Lysosomal enzyme release from polymorphonuclear leukocytes induced by immune complexes of IgM and of IgG.

Abstract

Lysosomal enzyme release by rabbit polymorphonuclear leukocytes induced by immune complexes of IgM or IgG antibodies and ovalbumin was studied by in vitro experiments. It was shown that IgM immune complexes in the form of precipitates were able to stimulate the release of the lysosomal enzymes beta-glucuronidase and alkaline and acid phosphatases, in contrast to heat-aggregated IgM, which had only a small effect.

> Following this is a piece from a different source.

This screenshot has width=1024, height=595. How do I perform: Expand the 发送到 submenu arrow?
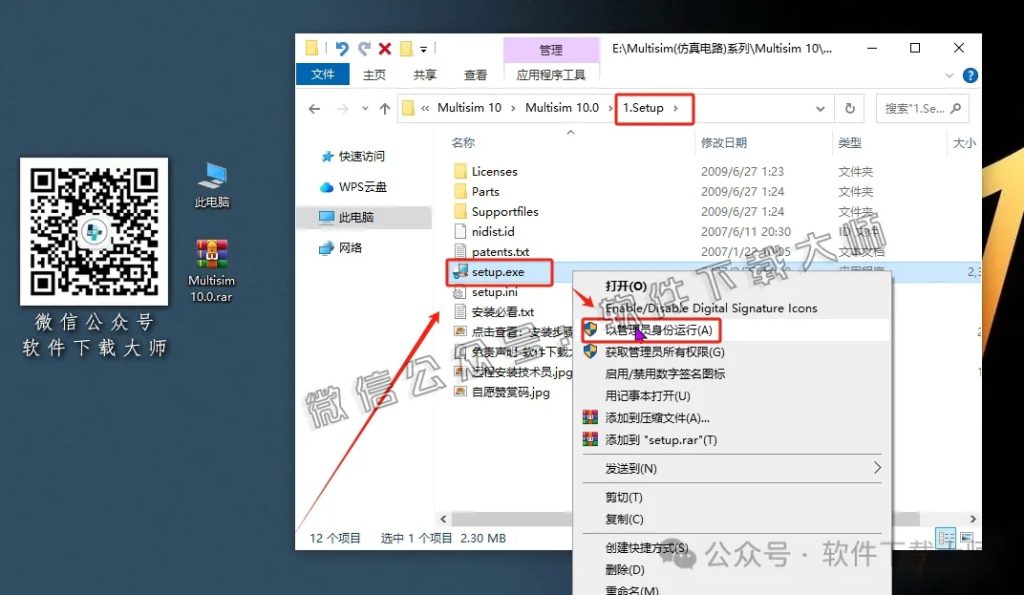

This stimulation was dependent on the presence of Ca2+ in the extracellular medium; Mg2+ showed a slight effect as a substitute for Ca2+. IgG precipitated immune complexes prepared from different regions of the precipitation curve were tested. It was shown that immune precipitates from the equivalence region were the most effective; those at antibody excess have a smaller but comparable capacity, whereas the precipitated immune complexes at antigen excess were the least effective. Soluble immune complexes of IgG with an excess of antigen concentration in the range of 2.5 to 5 times that of equivalence were also able to stimulate the enzyme release, but that capacity decreased rapidly with the increase in antigen concentration. The enzyme release induced by IgM immune complexes was not inhibited by competition with free immunoglobulin in the medium, either IgM or IgG in approximate physiologic concentrations; contrarily, with IgG immune complexes, free monomeric IgG (but not IgM) can completely block the process. The possible implications of these findings in the immune complex diseases are discussed.